SELECTED TEXT:
In three months in office, Egyptian President Mohamed Morsi has sought to "reshape" diplomacy, while trying to attract foreign investment necessary for the recovery of post-revolt Egypt.
Shuttling between Beijing, New York, Brussels and Ankara, the Islamist leader has hammered his goal of restoring Egypt's "rightful place", particularly on key Middle Eastern issues such as Syria and the Palestinian question.
With a desire to distance himself from his pro-Western predecessors Anwar Sadat and Hosni Mubarak, he has slammed what he says is Egypt's "marginalisation" in recent decades.
"There is a lot of movement on the international scene, but with inflections rather than radical changes" that would cause alarm abroad and discourage investors, said Mustafa Kamel al-Sayyed, professor of political science at Cairo University.
Morsi has bluntly called for the departure of the Syrian regime, initiated a dialogue with Iran which had been broken for 30 years but without restoring full diplomatic relations, resumed relations with Turkey, and visited Beijing with great fanfare.

PROVIDED RECORDS:
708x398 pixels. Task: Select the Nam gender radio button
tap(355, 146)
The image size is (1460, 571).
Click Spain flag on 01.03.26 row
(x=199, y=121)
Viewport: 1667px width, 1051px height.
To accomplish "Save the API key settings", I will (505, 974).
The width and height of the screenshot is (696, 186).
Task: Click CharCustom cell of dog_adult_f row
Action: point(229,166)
--
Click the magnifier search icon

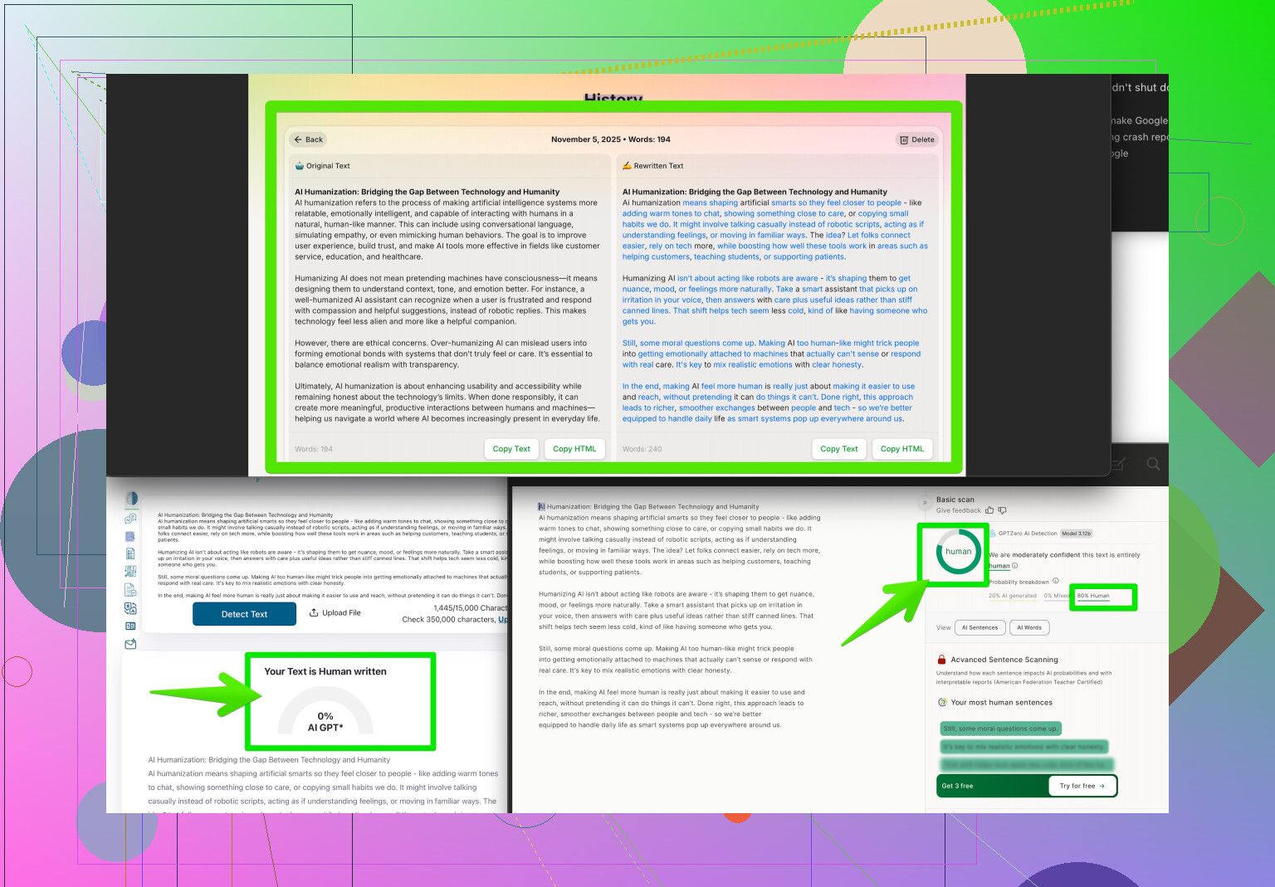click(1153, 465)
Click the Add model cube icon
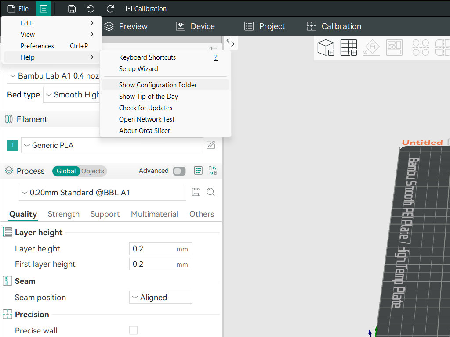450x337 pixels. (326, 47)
==
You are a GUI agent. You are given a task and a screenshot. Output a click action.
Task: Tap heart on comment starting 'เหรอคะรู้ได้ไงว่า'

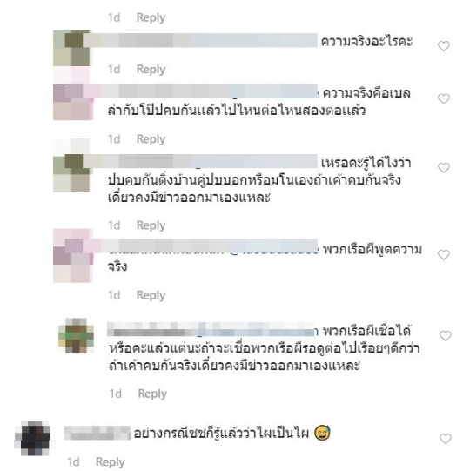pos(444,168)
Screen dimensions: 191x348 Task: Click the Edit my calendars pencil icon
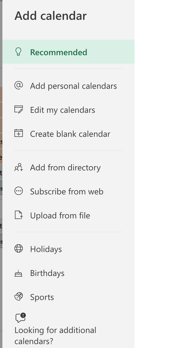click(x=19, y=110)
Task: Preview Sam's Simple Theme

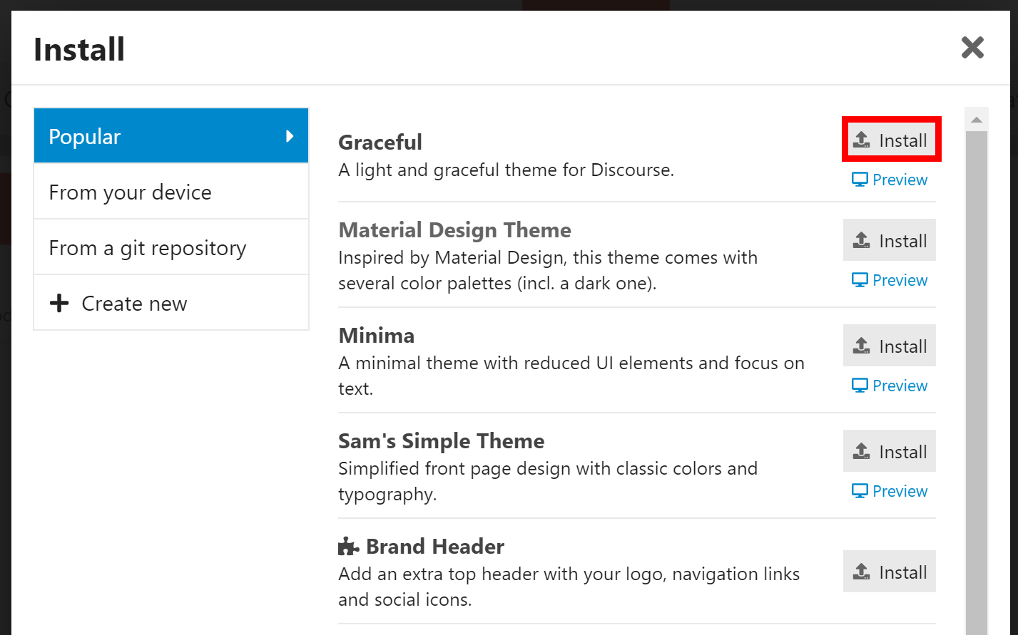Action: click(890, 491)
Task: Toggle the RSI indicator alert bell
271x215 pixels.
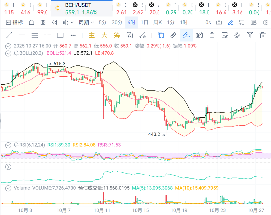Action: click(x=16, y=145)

DIRECTIVE A:
According to the article on Morsi's diplomacy, for how many years had Egypt's dialogue with Iran been broken?
DIRECTIVE B:
Write out the part of the article on Morsi's diplomacy starting with "Shuttling between Beijing, New" and going on through "at Cairo University.".
DIRECTIVE C:
Continue the article on Morsi's diplomacy from its last sentence.

EXERCISE OUTPUT A:
30 years.

EXERCISE OUTPUT B:
Shuttling between Beijing, New York, Brussels and Ankara, the Islamist leader has hammered his goal of restoring Egypt's "rightful place", particularly on key Middle Eastern issues such as Syria and the Palestinian question.
With a desire to distance himself from his pro-Western predecessors Anwar Sadat and Hosni Mubarak, he has slammed what he says is Egypt's "marginalisation" in recent decades.
"There is a lot of movement on the international scene, but with inflections rather than radical changes" that would cause alarm abroad and discourage investors, said Mustafa Kamel al-Sayyed, professor of political science at Cairo University.

EXERCISE OUTPUT C:
No trip to Washington -- a traditional ally of Egypt-- has yet been planned.
Relations with Israel are not as comfortable as they were under Mubarak, who was toppled by a popular uprising last year, but Morsi said that a revision of the 1979 peace treaty with the Jewish state was not currently needed.
"One of the main goals of Morsi is to reshape the image of himself as an independent president, democratically elected by the Egyptians," said Khalil al-Anani, Middle East expert at Britain's Durham University.
"He is trying to invest in the historical credentials of Egypt. He is very preoccupied by the nationalistic and patriotic character of Egypt," Anani told AFP.
The five-point plan set by Morsi for his first 100 days in office made no mention of foreign policy, focusing more on everyday life: rubbish collection, improving the country's notorious traffic situation, providing bread for the poor, resolving the fuel crisis and restoring security.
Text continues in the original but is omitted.